(AFP) – Sep 13, 2008
CHICAGO (AFP) — Barack Obama's White House campaign Saturday seized on a warning from former Federal Reserve boss Alan Greenspan about John McCain's tax plans to portray the Republican as economically reckless.
In an interview with Bloomberg Television Friday, the legendary ex-chairman of the US central bank said the nation could not afford 3.3 trillion dollars of tax cuts proposed by McCain without matching cuts in spending.
Greenspan, a long-time friend of McCain and a Republican, said about the Arizona senator's plans to extend massive tax cuts imposed by President George W. Bush: "I'm not in favor of financing tax cuts with borrowed money."
McCain has said he would pay for his cuts by ending pet funding projects for US lawmakers' districts known as "earmarks."
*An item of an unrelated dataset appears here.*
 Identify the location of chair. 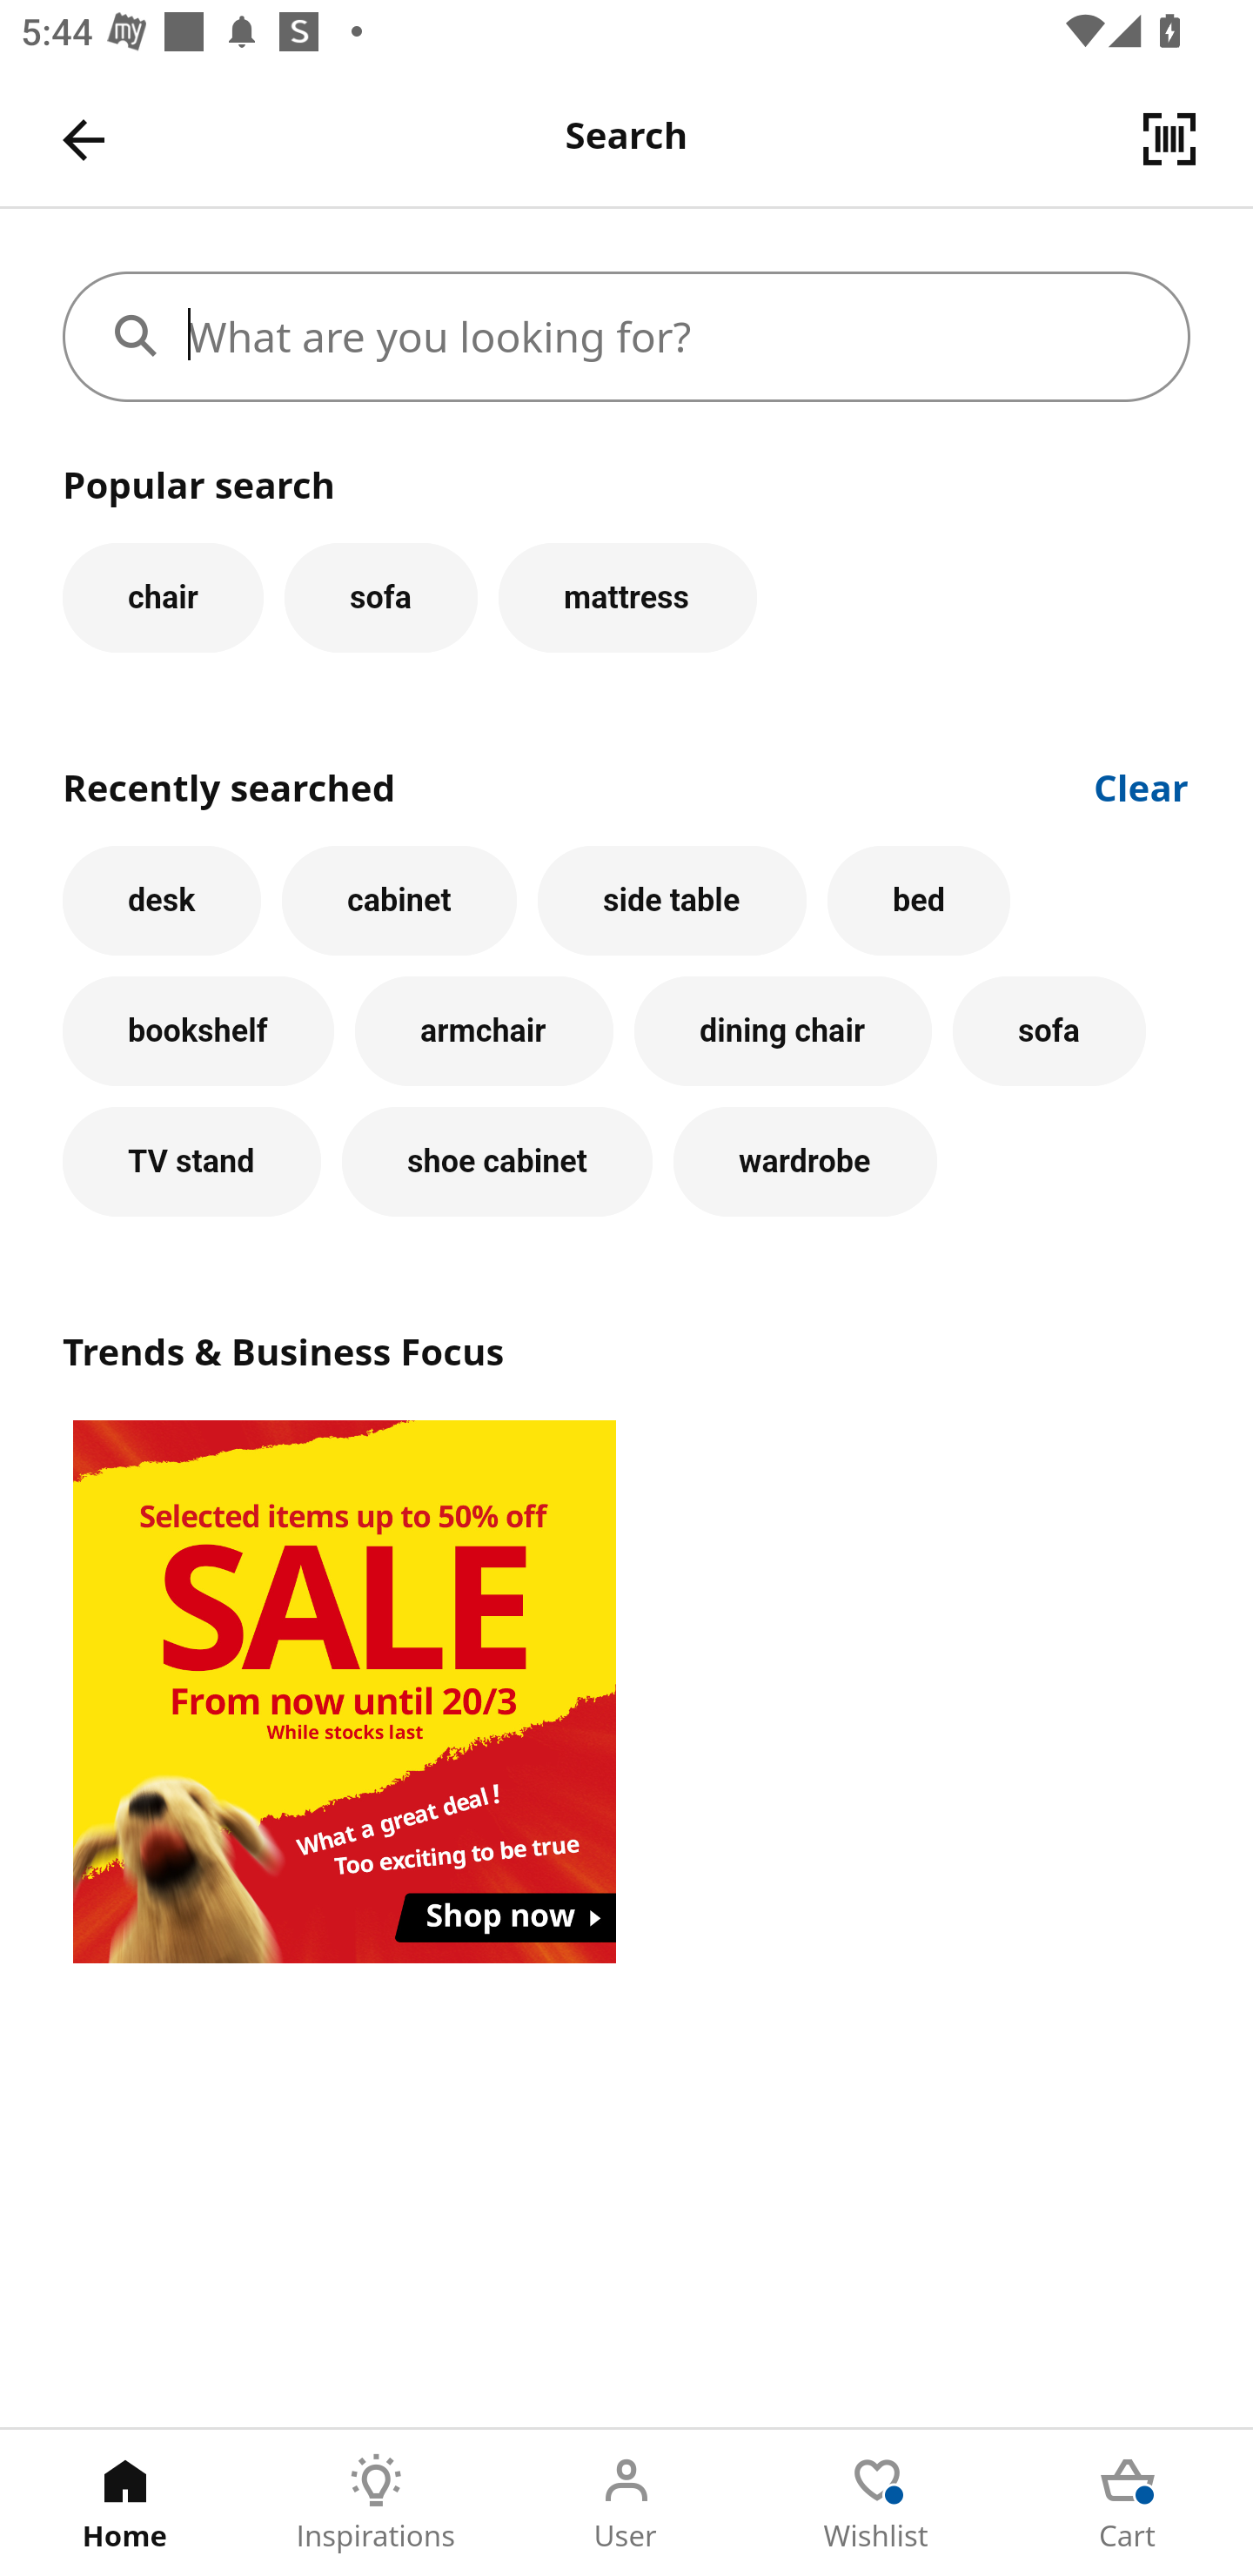
(163, 597).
But Senator Claire McCaskill said that would save no more than 17 billion dollars and was a "drop in the bucket," expressing frustration that "no one is holding John McCain's feet to the fire" on how he would pay for his cuts.
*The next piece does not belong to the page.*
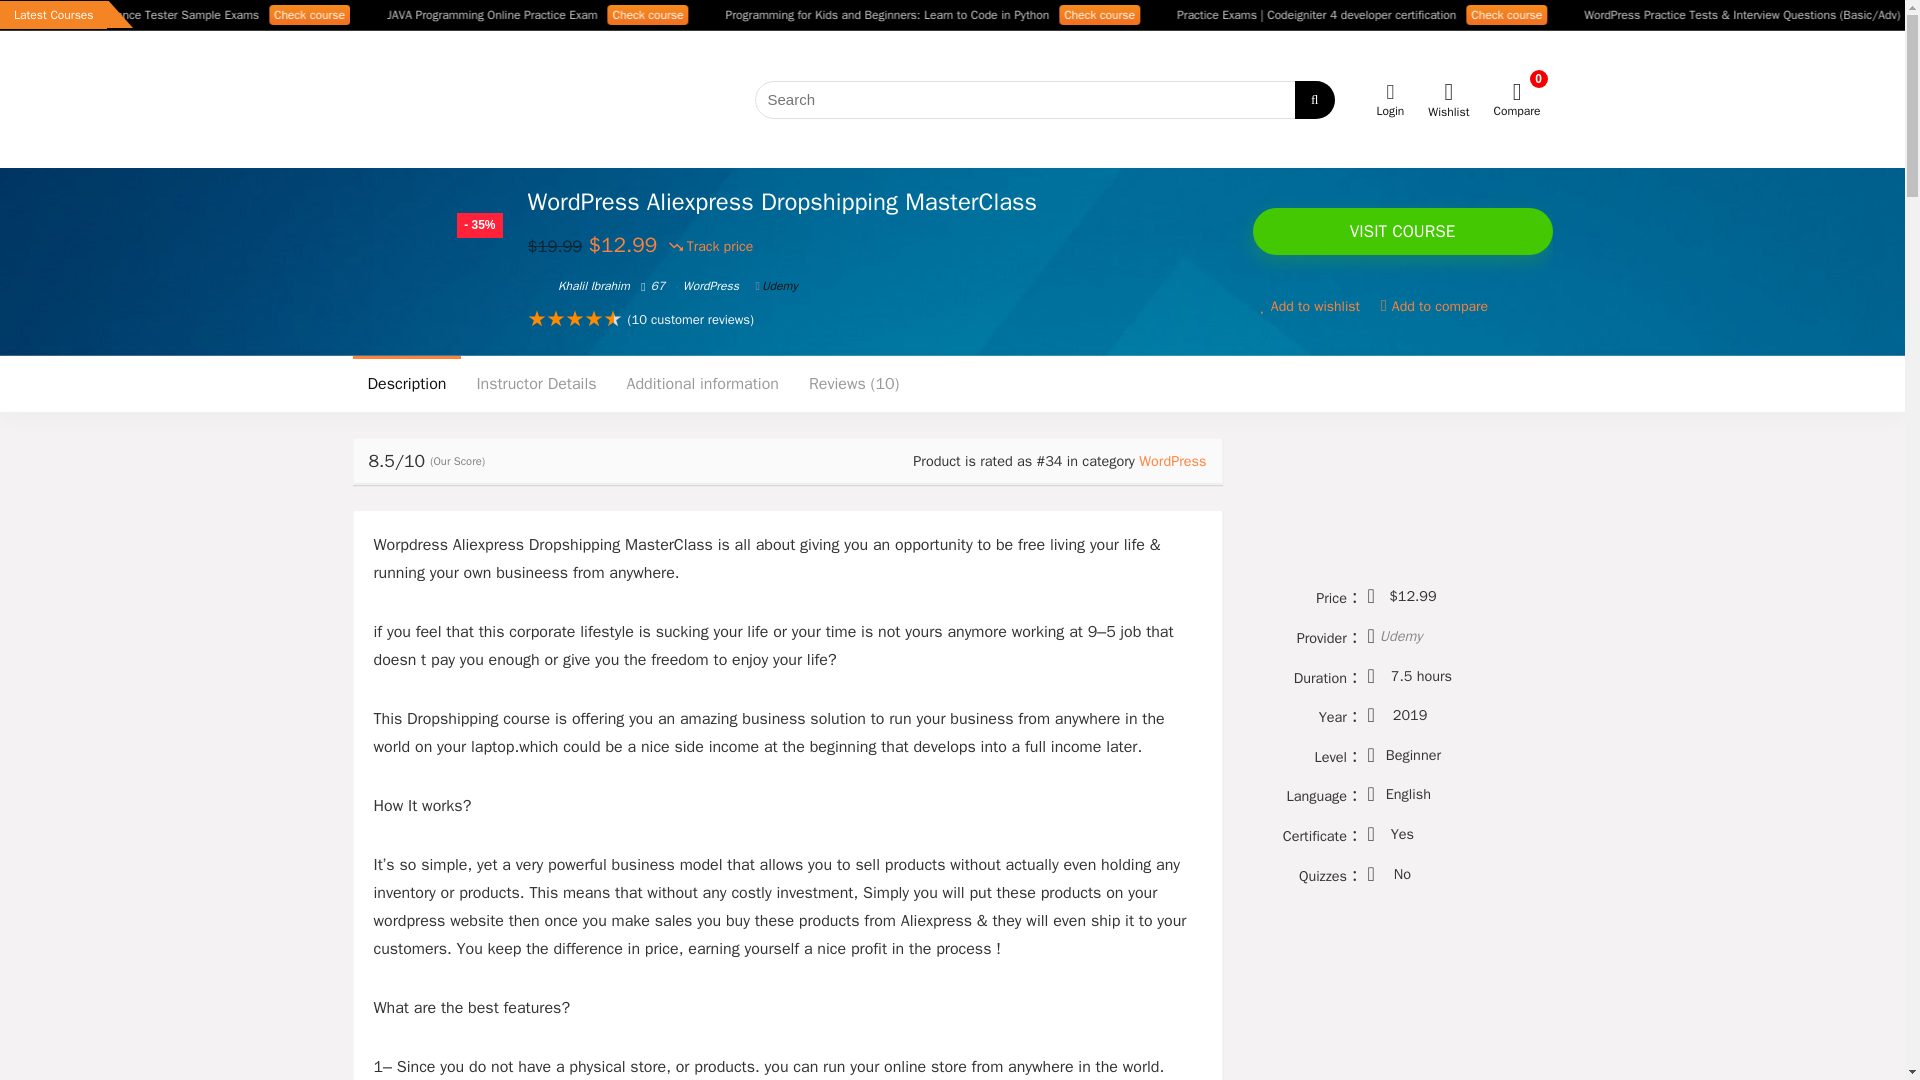  Describe the element at coordinates (711, 247) in the screenshot. I see `Track price` at that location.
"It's time for John McCain to back up his claim of honor by being honest with the American people on how he's going to pay for his plan," she said on a media call. "That's what Alan Greenspan was talking about yesterday."
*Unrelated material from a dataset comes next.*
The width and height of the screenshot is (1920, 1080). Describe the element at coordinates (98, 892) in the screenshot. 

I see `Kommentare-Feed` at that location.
Obama is promising to cut taxes for 95 percent of all working Americans, and accuses McCain of distorting his own proposals by running advertisements that claim most voters would pay higher taxes under an Obama administration.
The Democrat says he would be fiscally responsible and match the cuts with an array of revenue measures.
The measures include higher taxes on those earning more than 250,000 dollars a year, ending the war in Iraq and so saving 10 billion dollars a month, and scrapping hefty tax breaks for major companies.
Laura Tyson, a former chief economic adviser to president Bill Clinton who is now a counselor to Obama, said that "McCain has said his professor and mentor is Alan Greenspan."
"And that's why Alan's comments yesterday are so very important. He's saying look, these numbers just don't add up and it's not good for the US economy to finance large tax cuts with borrowed money," she said on the call.